South Africa 150 percent EV tax deduction manufacturing hub 2026

South Africa’s 150% EV Tax Deduction: The Policy Bet on Manufacturers It Doesn’t Have Yet

South Africa activated a 150% tax deduction on EV manufacturing investment — but none of its six major automakers are positioned to use it. The policy is aimed at manufacturers it’s trying to attract, not those it has.
Total
0
Shares
2 min read

On March 1, 2026, South Africa activated a 150% tax deduction on capital investment in electric and hydrogen vehicle manufacturing — the most generous EV production incentive on the continent. One problem: none of the six major automakers currently operating assembly plants in South Africa are positioned to use it.

BMW’s Rosslyn plant makes the X3, including a plug-in hybrid variant. Ford assembles a hybrid Ranger in Pretoria. Toyota builds the Corolla Cross HEV in Durban. Volkswagen Group Africa’s leadership has stated it will not produce EVs in South Africa until at least 2035. The incentive, signed into law by President Cyril Ramaphosa on December 24, 2024, applies exclusively to battery electric and hydrogen vehicle production — not hybrids. The National Association of Automobile Manufacturers of South Africa (Naamsa) has formally called for the incentive to be extended to hybrid manufacturing upgrades.

The policy is not aimed at the manufacturers South Africa already has. It is aimed at the manufacturers it is trying to attract.


The arithmetic of a $500M bet

The structure of the deduction is straightforward: invest in qualifying plant, machinery, or buildings used to produce EVs or hydrogen vehicles, and deduct 150% of that cost from taxable income. Assets brought into use between March 1, 2026 and February 28, 2036 qualify.

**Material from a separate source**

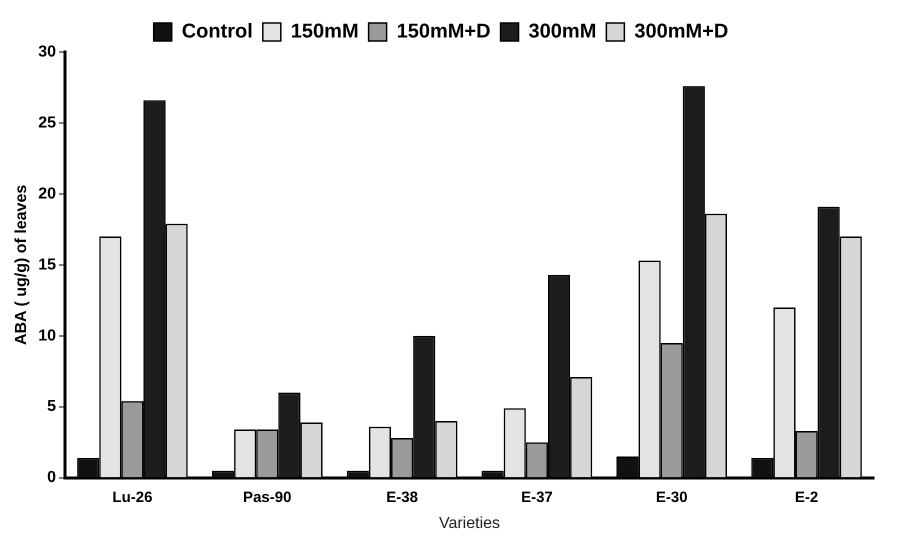 This screenshot has width=902, height=545. I want to click on x-tick-label: Pas-90, so click(268, 497). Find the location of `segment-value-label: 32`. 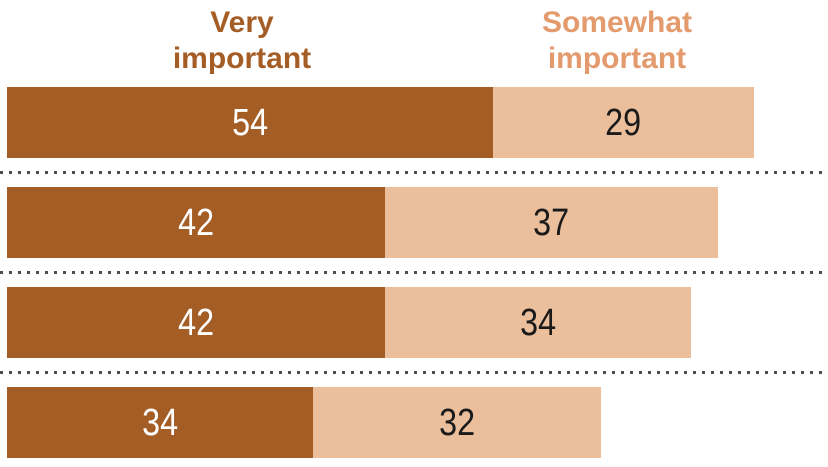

For a manufacturer making a $500 million factory investment decision — roughly R9 billion at current exchange rates — the incentive produces the following:

Scenario Investment (R) Deduction (R) Tax saved at 27% Benefit over standard
Standard 100% deduction R9B R9B R2.43B
150% EV incentive R9B R13.5B R3.65B +R1.22B (~$64M)

In practical terms: a Chinese OEM building a greenfield EV assembly plant in Gauteng or the Eastern Cape would pocket an additional $64 million in tax savings over a $500M investment compared to what normal depreciation would deliver. On a R30 billion ($1.6B) factory — the scale Gotion is investing in Morocco — the additional benefit approaches R4 billion.

An anti-abuse provision applies a 50% recoupment if qualifying assets are disposed of within five years, preventing short-term tax arbitrage without genuine production commitment.

The fiscal cost to the South African Treasury is estimated at R500 million in 2026/27. That number will scale with actual investment.